__PROBLEMS__
a – In the song-generation excerpt, at about how many training steps does the accompaniment track reach near-GT performance?
b – List every music or song generation model that the song-generation excerpt mentions by name.
c – Reproduce the song-generation excerpt word for word from "We apologize for" to "after 168k steps.".

__EXTRACT TO READ__
++++++
We apologize for the confusion caused by this phrasing, and we will revise the sentence in the manuscript to avoid ambiguity. Our intent was to highlight the learning bias observed during joint modeling of vocals and accompaniment. To illustrate this more intuitively, we include a visualization of the Content Enjoyment (CE) curves for both tracks, generated by the mixed-mode model over training steps (refer to Section C of our anonymous demo page ). The figure shows that the accompaniment track improves much faster, reaching near-GT performance around 104k steps, whereas the vocal track improves more slowly, and still exhibits a noticeable gap from GT performance even after 168k steps.

Q4: Evaluation Criteria and Fairness of Comparisons

At the time of submission, there were no open-source baselines specifically for text-to-song generation (except Jukebox), which limited direct comparisons. We appreciate the reviewer’s suggestion and revise our evaluation to group baselines by input modality. We also incorporate automatic audio aesthetics metrics for a more comprehensive assessment.

For text-to-song, we compare against a two-stage pipeline and Parler-TTS*. Jukebox is excluded due to its impractical inference time (~3 hours for 20s on a V100). (refer to Section B of our anonymous demo page ).

To evaluate accompaniment quality, we separated it from the generated songs and compared it with instrumental-only models. As shown in the table below, SongGen's accompaniment achieves performance between these two, despite being trained on a much smaller song dataset without pure instrumental music data.
++++++
__GIVEN INFORMATION__

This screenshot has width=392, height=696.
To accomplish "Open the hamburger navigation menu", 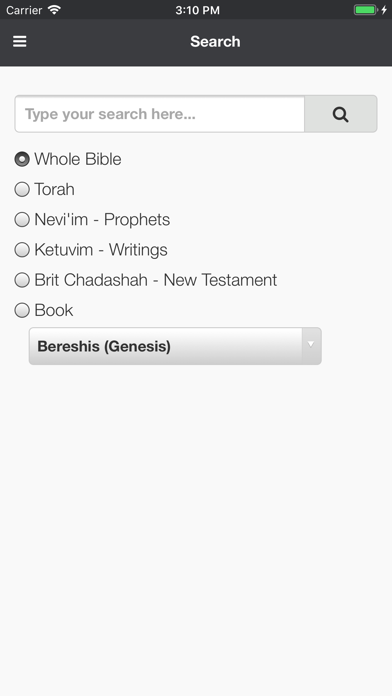I will point(20,42).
++++++
__SOLVED TASKS__
a – Around 104k steps.

b – Jukebox, Parler-TTS*, SongGen

c –
We apologize for the confusion caused by this phrasing, and we will revise the sentence in the manuscript to avoid ambiguity. Our intent was to highlight the learning bias observed during joint modeling of vocals and accompaniment. To illustrate this more intuitively, we include a visualization of the Content Enjoyment (CE) curves for both tracks, generated by the mixed-mode model over training steps (refer to Section C of our anonymous demo page ). The figure shows that the accompaniment track improves much faster, reaching near-GT performance around 104k steps, whereas the vocal track improves more slowly, and still exhibits a noticeable gap from GT performance even after 168k steps.